A subset of 190 TE insertion sites shared with the D. melanogaster reference were validated via PCR in a subset of nine of the DGRP lines by Blumenstiel JP, Chen X, He M, Bergman CM (unpublished data, http://arxiv.org/abs/1209.3456, last accessed June 26, 2013). To independently check IBD calls using SNP data, we also determined if pairs of lines were IBD for TEs in the same regions. In this comparison we only included TE insertions where both lines have a positive presence or absence call. This can also serve as a validation of our TE calling pipeline since if two segments are IBD they should share the same set of TEs.

Simulation

We selected a set of elements of different sizes and of TE classes from the set of TEs in the reference sequence and inserted them semi-randomly into the D. melanogaster reference genome in silico. Insertions were semi-random since we avoided areas already occupied by reference TEs and the centromeric and telomeric regions. Read pairs were then generated to construct fastq files. We then ran our TE detection pipeline as above through the initial annotation step. This process was repeated three times, to generate a simulation of 15×, 25×, and 50× coverage.

Recombination Rates

We wrote an R routine to estimate local recombination rates as a function of physical position. Briefly, we used “cyto-genetic-seq.tsv” from www.flybase.org (last accessed January 30, 2009) to assign a set of physical landmarks to genetic positions. For each chromosome arm we then fit a local polynomial relating cumulative cM to cumulative basepair (using locpoly). Unlike many prior local polynomial fits, we made the added assumption that this polynomial must be a monotonically increasing function (using monoproc); an assumption that is true for real data. We then fit a smooth spline to the above curve (using smooth.spline). The advantage of smooth.spline is that the resulting curves can be differentiated (and hence estimates of rates obtained directly). Finally, we fit a smooth spline to the first derivatives obtained from the prior smooth spline, largely to make the recombination rates less noisy near centromeres and telomeres. The R code is freely available at www.molpopgen.org/Data/ (last accessed August 1, 2013).

Data Set Restriction

Analyses performed on these data sets were restricted in two ways. First, we restricted our analyses to regions of the genome with low TE density and moderate recombination rates. We restricted our data set in this way because regions of high TE density make it more difficult to make accurate calls. Because our pipeline requires unique reads to positionally locate the TE insertion, regions with high TE density can lack enough unique sequence to generate these reads. The regions included in the analyses are X:300000–20800000, 2L:200000–20100000, 2R:2300000–21000000, 3L:100000–21900000, 3R:600000–27800000, which are not centromeric and telomeric regions. This excludes the majority of TEs annotated in the reference genome since these TEs are largely clustered together in centromeric regions. However, this does not affect our analysis since we are interested in TEs in the euchromatic portions of the genome.

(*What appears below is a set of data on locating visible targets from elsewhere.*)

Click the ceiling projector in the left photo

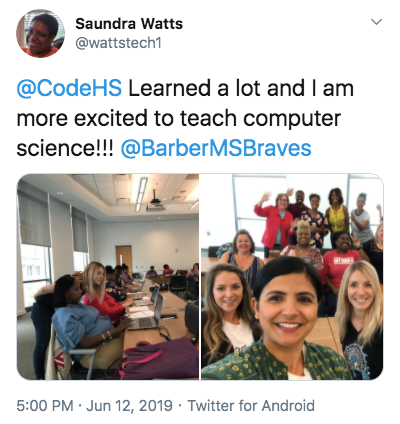[155, 203]
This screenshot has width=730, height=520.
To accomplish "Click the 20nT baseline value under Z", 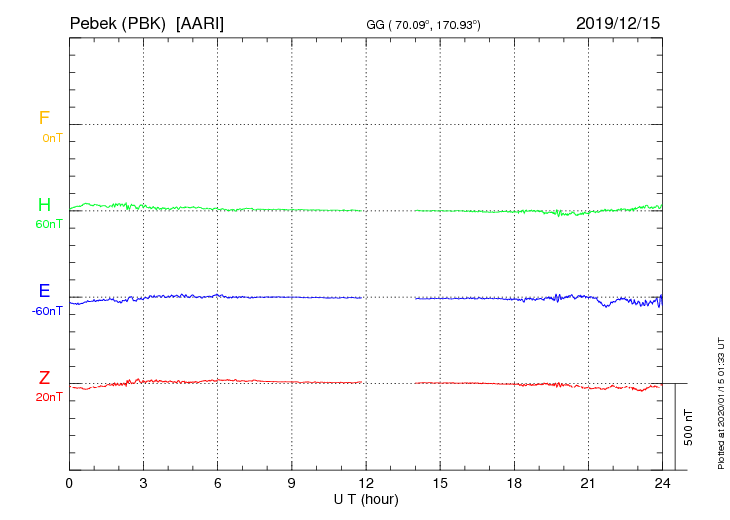I will coord(48,397).
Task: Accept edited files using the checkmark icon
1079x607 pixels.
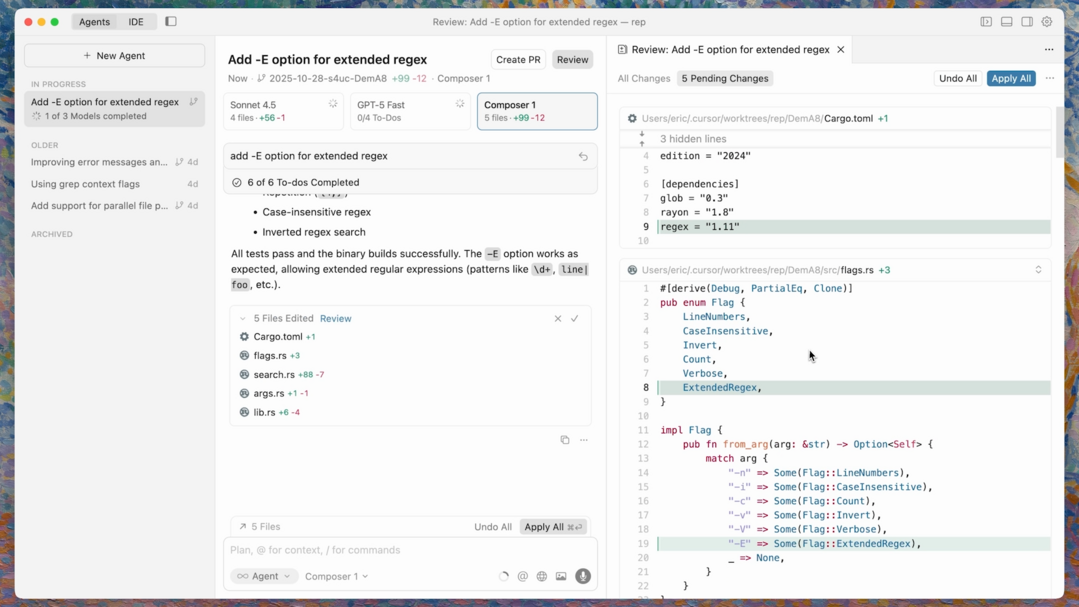Action: point(575,318)
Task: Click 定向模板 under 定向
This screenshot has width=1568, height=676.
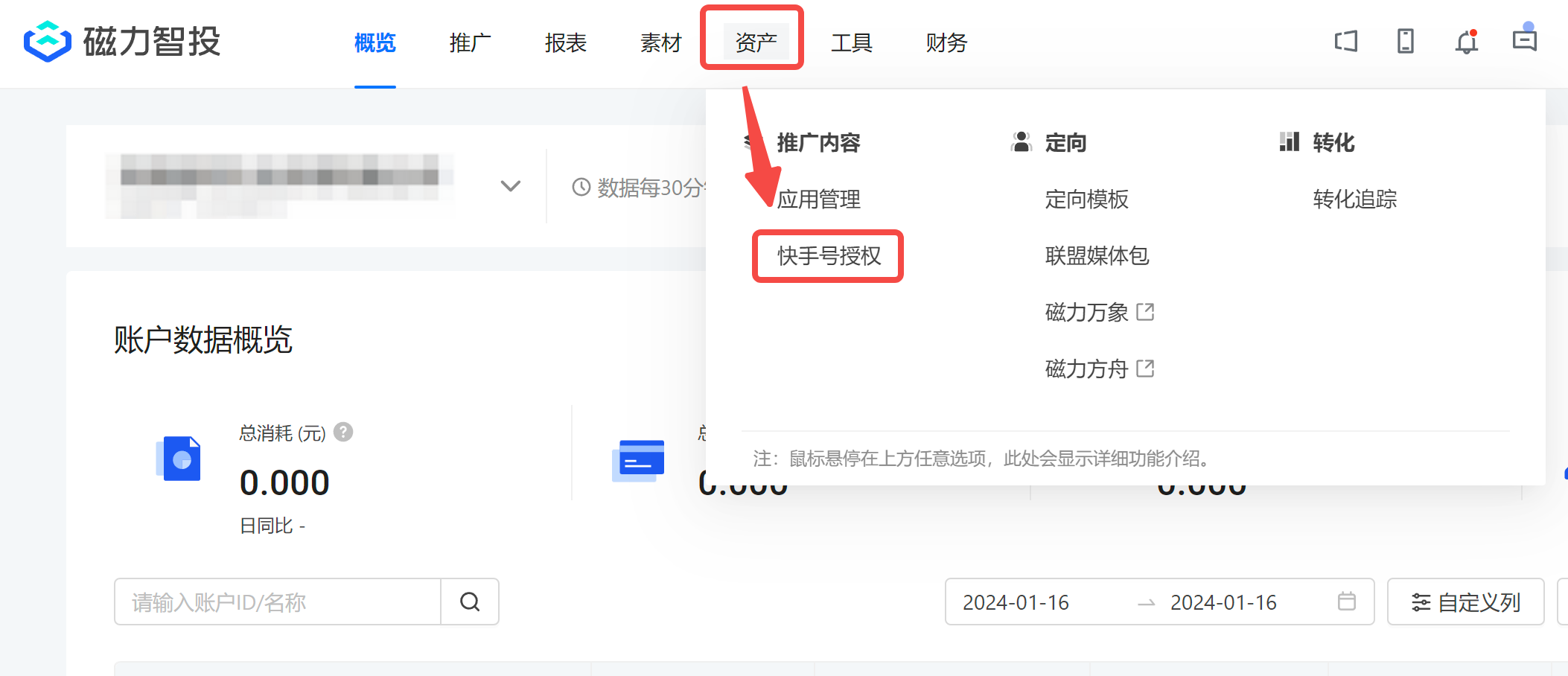Action: point(1086,199)
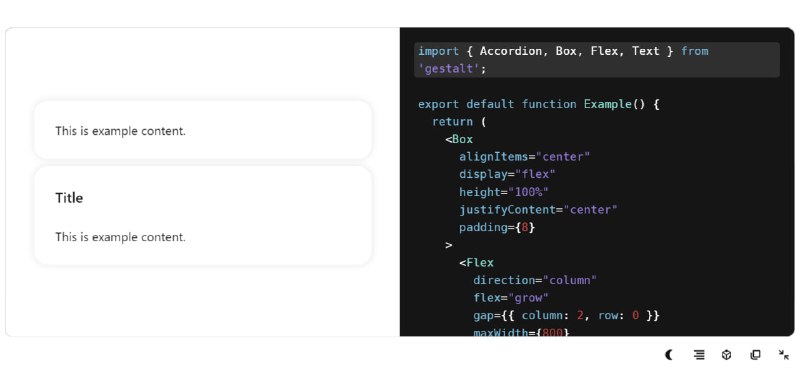
Task: Click the highlighted import line in the code
Action: [596, 60]
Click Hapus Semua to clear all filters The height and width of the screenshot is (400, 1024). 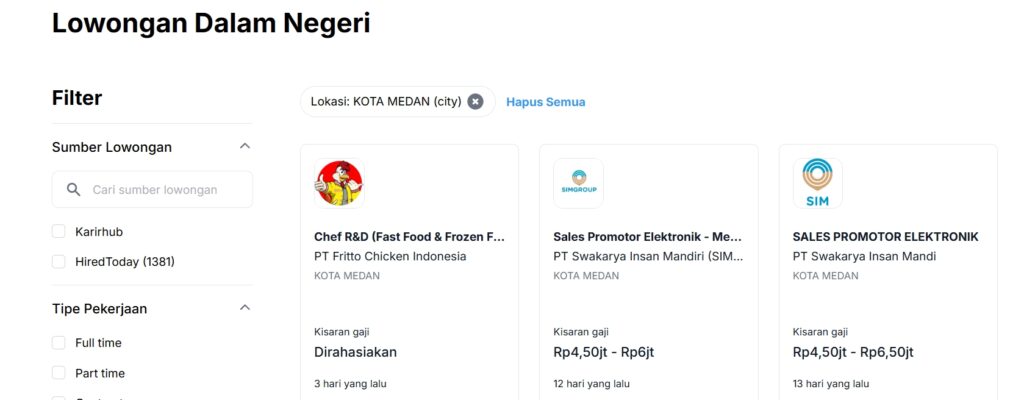[x=546, y=102]
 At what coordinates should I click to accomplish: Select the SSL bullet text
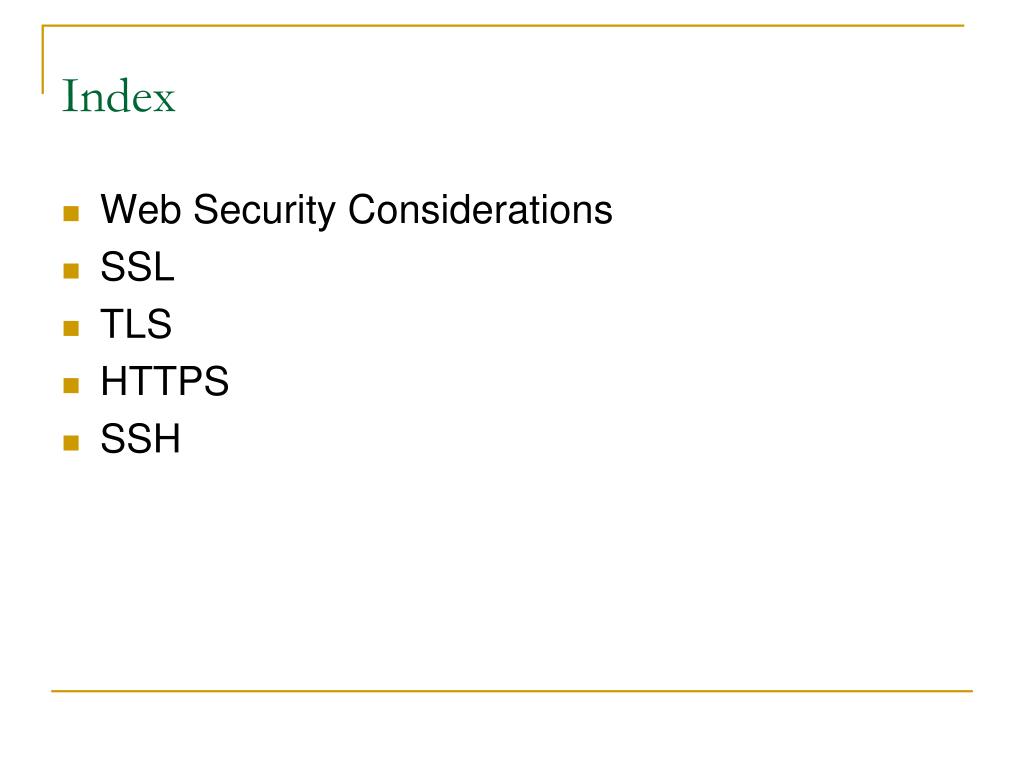[x=138, y=266]
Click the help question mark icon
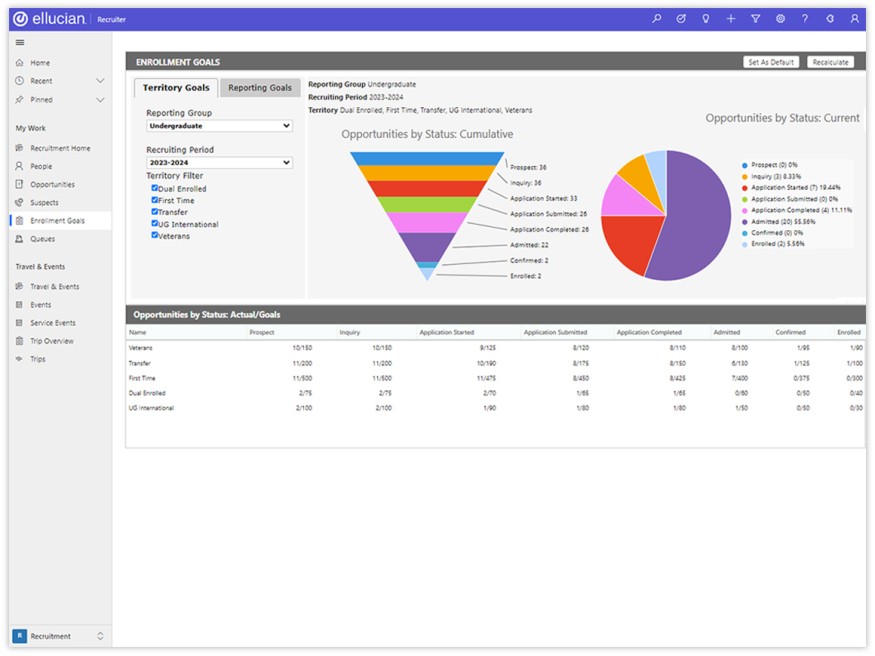 tap(805, 19)
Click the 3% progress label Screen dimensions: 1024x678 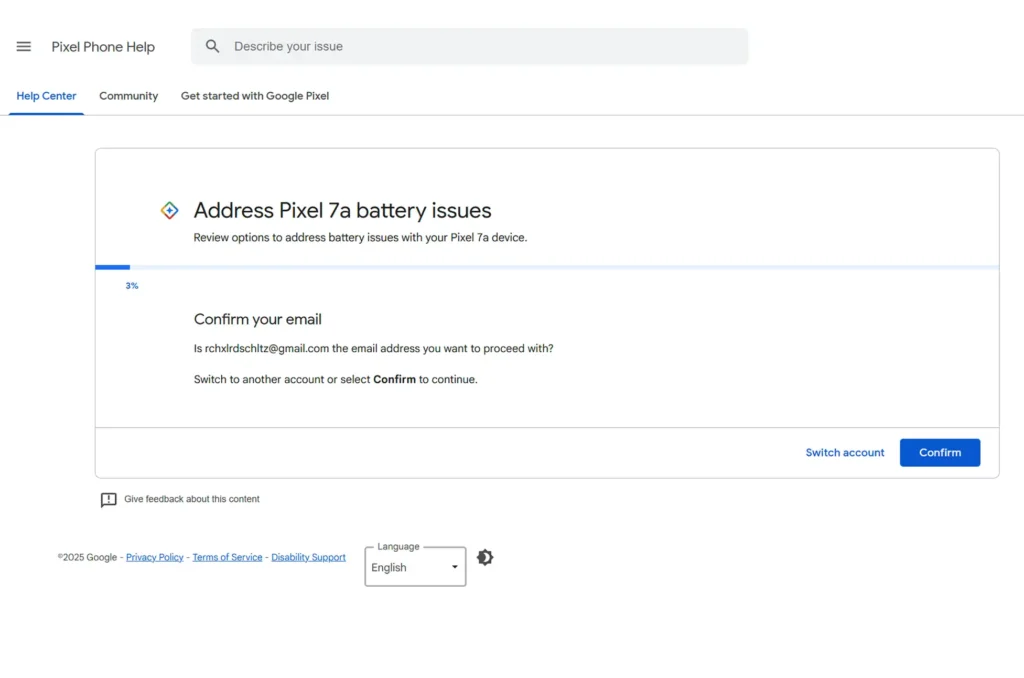pyautogui.click(x=132, y=286)
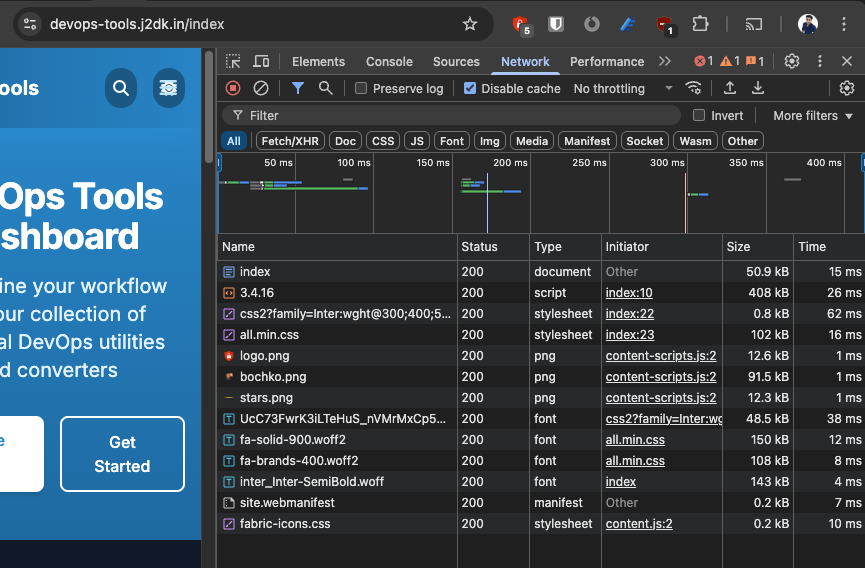Check the Invert filter checkbox

[x=699, y=115]
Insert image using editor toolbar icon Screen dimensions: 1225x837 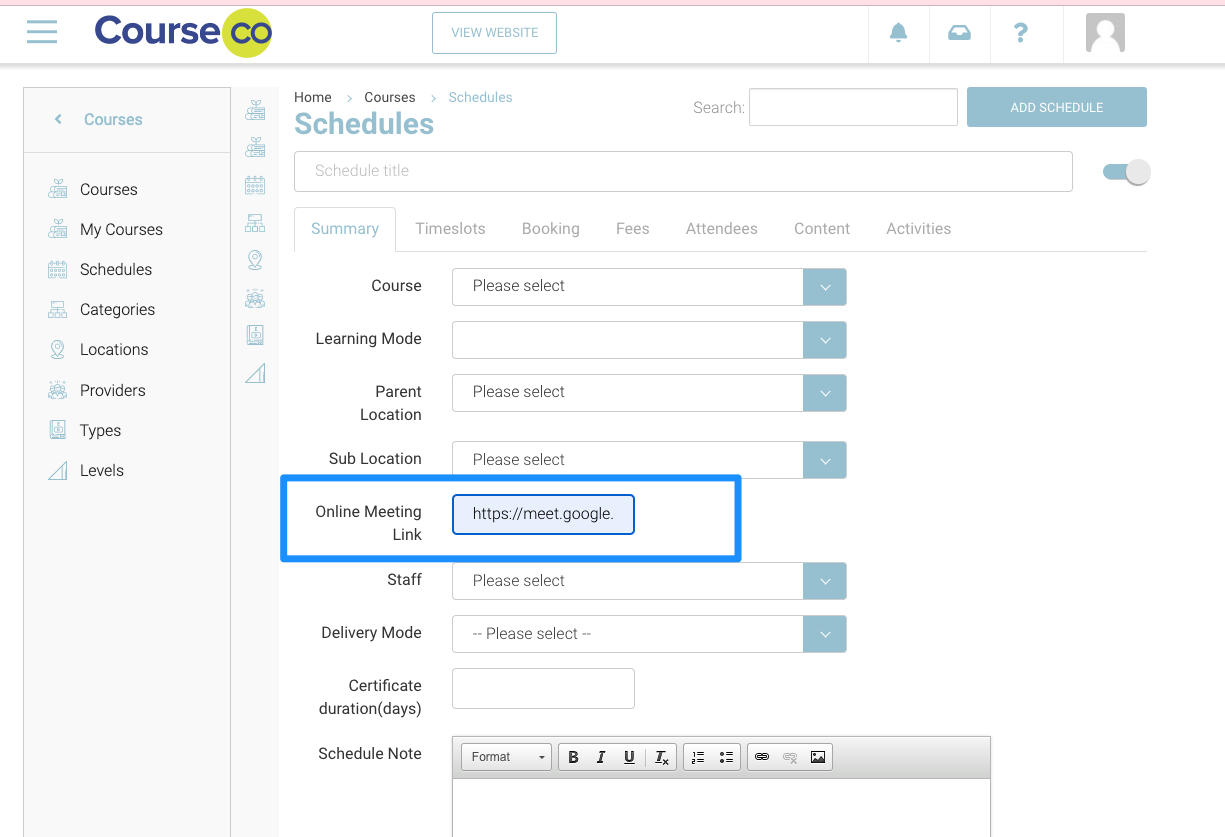coord(818,757)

Second, to restrict the set of reference TEs studied to full-length copies, we removed from the analysis all reference TEs that had a length that was less than 75% of the canonical annotated length of the TE. While these elements may still produce phenotypic effects, these elements are unlikely to be active copies. This reduced the number of reference TEs included in the analysis to 607 from 1085 TEs that are present in the reference genome in the regions included in our analysis.

Additionally some analyses were performed on the subset of 23 lines in the DGRP data set which had an average sequencing coverage of 25× or higher, hereafter referred to as DGRP25. This restriction was to mitigate the effect of differences in coverage between the two data sets. Simulations of transposable element detection via our pipeline, data not shown, indicate that TE detection at 25× is comparable to detection at 50×.

Site Count Spectra

We generated derived allele count spectra for TEs in the DSPR data set and the DGRP25 set of lines. We included only sites where we were able to make a positive presence or absence call for each line in the data set so that the number of lines was normalized for each resource for this analysis. Observed values were compared with expected values at counts 1, 2, 3, 4, 5, 6, and ≥7 under an infinite sites model via a χ2 test. Categories 7 and higher were grouped due to low counts in some of these categories. We also calculated count spectra for SNPs present in small introns (introns ≤86 bp [Haddrill et al. 2005]), a group unlikely to have functional effects. We also used SoFoS, a site frequency rescaler (Hufford et al. 2012) to rescale the DSPR data set to the sample size of the DGRP25, from 15 to 23 samples, to see if the rescaled data show a different distribution of element counts from the observed DGRP25 data. We then did a Kolmogorov–Smirnov test to compare the two distributions as a test of different selective effects acting on the populations.

Genomic Context of TEs

Transposable elements were identified in regions of low (<2 cM/Mb) or high recombination (≥2 cM/Mb). FASTA files containing the annotated coordinates of 5′ UTRs, 3′ UTRs, intronic, intergenic, and full gene span regions for version 5.13 of the D. melanogaster reference were downloaded from flybase (www.flybase.org, last accessed January 30, 2009). Version 5.13 of the reference annotation was used for comparative purposes with the DGRP analysis (Mackay et al. 2012). Because alternative transcripts can result in the same genomic position being classified in multiple categories, we labeled each TE as every appropriate category. This occurred with 5.2% of TEs in the DGRP and 6.0% of TEs in the DSPR. When calculating the percentage of the reference genome in our restricted areas of analysis that were classified as each genomic type, we followed the same strategy.

We compared our observations of TE insertions to a binomial distribution, to determine whether TEs were distributed randomly throughout the genome. We used the pbinom function in R (R Development Core Team 2008) setting the number of trials to the total number of TE insertion locations in the data set and the probability of success to the proportion of the genome defined as each context (intron, exon, 3′ UTR, 5′ UTR, or intergenic). We did one tailed tests in each case. For exon, 3′ UTR, and 5′ UTR tests, we calculated the probability of observing the observed value or fewer TEs. For intron and intergenic tests, we calculated the probability of observing the observed value or more TEs.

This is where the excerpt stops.